Folks scoffed about looking beyond the traditional yards for operational expertise–it’d be hard for a contract officer to justify operators that work in a different field. Sure, Huntington Ingalls, General Dynamics and other yards offer production expertise. But….can they offer as an integrated portfolio of research activities as some of these non-traditional institutions? I mean, just look at what Battelle has going on in its maritime portfolio—wild stuff with high-density energy and small nuclear power-plants, lifecycle engineering, boutique artisanal sensors, subs, unmanned operational systems and so forth. There is a lot of high-tech, fascinating stuff getting into the maritime that could really benefit from having access to a Government yard focused on high-end support and GFE development/integration.

By adding some large research-and-management oriented Federally-Funded Research and Development Centers (FFRDCs) into the mix, the Navy–and Congress–gets a fascinating conglomeration of the best of both the public and private sectors. I could quite easily see one of our big FFRDCs taking over operations at, say, an existing private yard, and managing the facility quite easily.

In my mind, by getting another high-tech player into the game, the Navy also gets a another chance to change the narrative at the National Yards, shifting the shipyards from being perceived as just a crusty obstruction to private sector mission appropriation into something else—an arena for far more interesting and important endeavors.


This isn’t everything. I have much more to say about National Yards, labor recruitment and training, facility building and commissioning timelines and America’s strange inability to build nuclear vessel-ready floating dry docks…plus a few other things, but all that is for a later post.
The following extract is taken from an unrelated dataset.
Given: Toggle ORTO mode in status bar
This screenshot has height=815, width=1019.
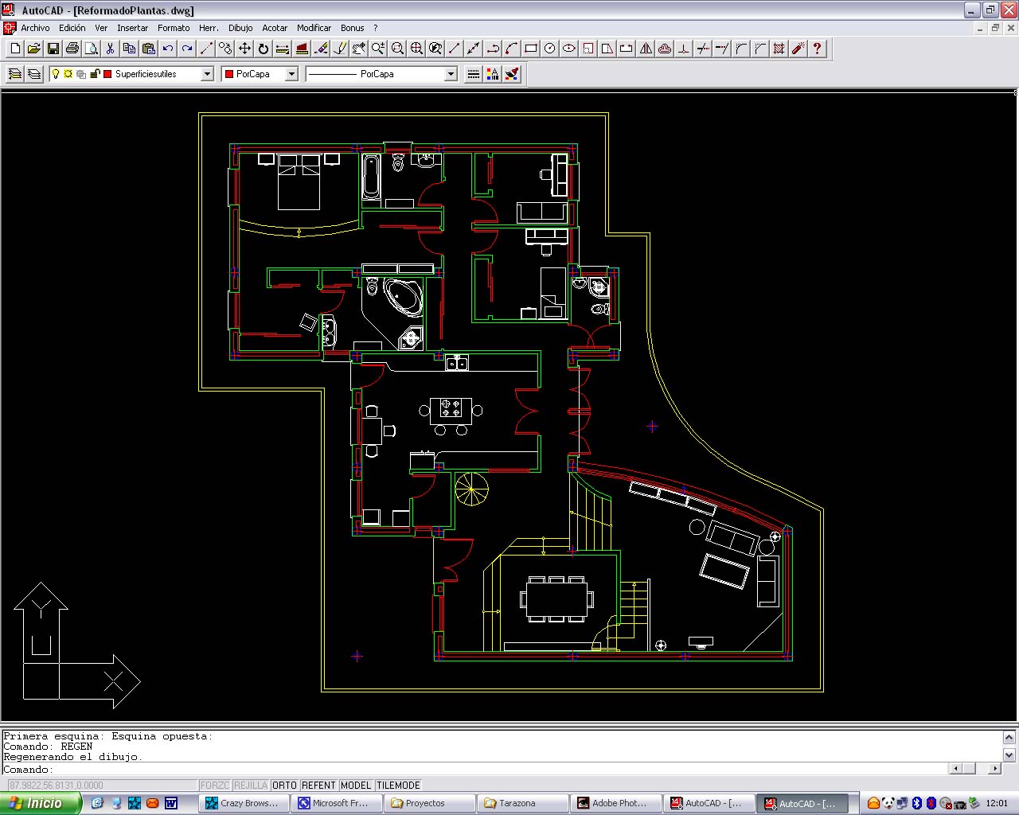Looking at the screenshot, I should click(284, 785).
The bottom line is this: America can commission a new National Yard. The workload and mission-space demands it. Now that is no easy task….But America must also recognize that a new National Yard can (in this environment) be commissioned far more quickly than most traditional stakeholders believe. Creative application of available resources and savvy utilization of transient political opportunities can do a lot more–and a whole lot faster–than most of our stakeholders believe possible.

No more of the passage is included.